Variational Inference

Variational inference is a framework for approximate probabilistic inference that replaces integration — computing a posterior distribution by summing or integrating over all possible parameter values — with optimization. The core idea is to select a simpler family of distributions, then find the member of that family that is closest to the true posterior according to some measure of dissimilarity, typically the Kullback-Leibler divergence. The result is not the true posterior but a tractable approximation, obtained at computational cost that scales polynomially rather than exponentially with model complexity.

The framework is central to modern machine learning because exact Bayesian inference is intractable for all but the simplest models. In Bayesian neural networks, for instance, the posterior over millions of parameters cannot be computed in closed form. Variational inference provides a principled way to obtain uncertainty estimates without solving the full inference problem.

The Variational Objective

The standard variational objective is the evidence lower bound (ELBO). For a model with data D, latent variables Z, and parameters θ, the log-evidence log p(D) is intractable. The ELBO constructs a lower bound by introducing a variational distribution q(Z,θ) and decomposing:

log p(D) = ELBO(q) + KL(q || p)

where KL(q || p) is the Kullback-Leibler divergence from the variational approximation to the true posterior. Since KL divergence is non-negative, maximizing the ELBO is equivalent to minimizing the KL divergence — making q as close as possible to the true posterior while remaining computationally tractable.

This objective has a revealing information-theoretic interpretation. The ELBO is the sum of the expected log-likelihood (how well the model explains the data under the approximation) and the negative KL divergence from the prior (a regularization term penalizing approximations that stray too far from the prior). The balance between fit and regularization is not arbitrary; it is encoded in the information-theoretic structure of the inference problem itself.

Mean-Field and Structured Approximations

The simplest variational family is the mean-field approximation, which assumes all latent variables are independent: q(Z) = ∏ᵢ qᵢ(Zᵢ). This assumption makes optimization tractable — each factor can be updated independently — but it is often too restrictive. In models with strong dependencies between variables, the mean-field approximation can miss critical structure, producing overconfident or systematically biased posteriors.
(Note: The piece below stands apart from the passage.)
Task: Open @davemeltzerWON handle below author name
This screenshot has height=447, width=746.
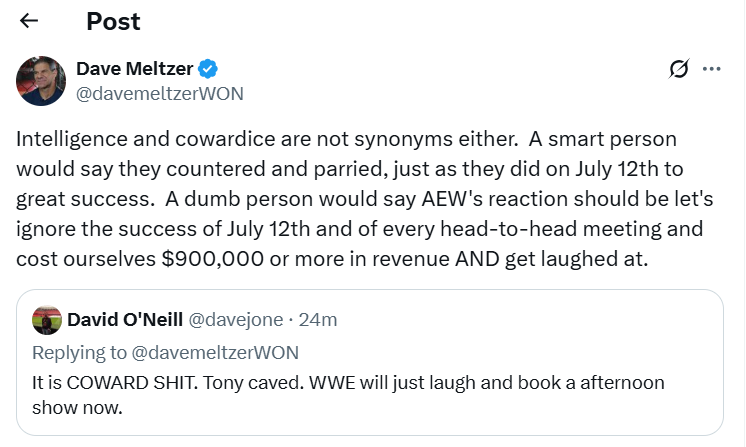Action: click(x=159, y=93)

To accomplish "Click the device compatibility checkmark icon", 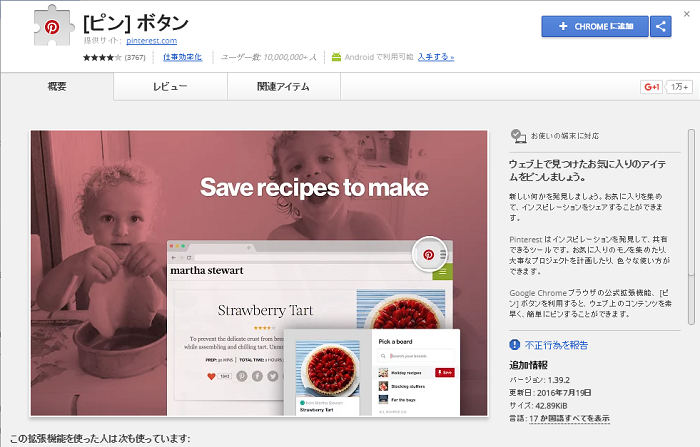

More structured approximations relax the independence assumption while maintaining tractability. Expectation propagation approximates the posterior by matching moments rather than minimizing KL divergence. Normalizing flows transform a simple base distribution through a sequence of invertible mappings to produce a complex approximation. These methods trade off computational cost against approximation fidelity in ways that mirror the broader trade-offs in computational complexity theory.

Connections to Statistical Physics

Variational inference has deep — and often underappreciated — connections to statistical mechanics. The mean-field approximation in variational inference is formally identical to the mean-field approximation in physics, where interactions between particles are replaced by an average 'field' that each particle experiences. The variational free energy in physics is the negative ELBO in machine learning; both represent a trade-off between energy (fit to data) and entropy (complexity of the approximation).

This structural rhyme suggests that the tools of statistical physics — renormalization group methods, phase transition analysis, critical phenomena — may be applicable to understanding the behavior of variational approximations in high-dimensional spaces. A variational approximation that undergoes a 'phase transition' as model complexity increases might suddenly shift from accurate to catastrophically wrong, with no smooth intermediate regime. Understanding when and why this happens is an open problem at the intersection of optimization, statistical physics, and probabilistic modeling.

Variational inference is not a poor man's Bayesianism — it is a principled admission that exact truth is computationally inaccessible and that the shape of our ignorance matters as much as the shape of our knowledge. The KL divergence is not merely a technical convenience; it is a measure of how much structure we are willing to sacrifice for the privilege of having an answer.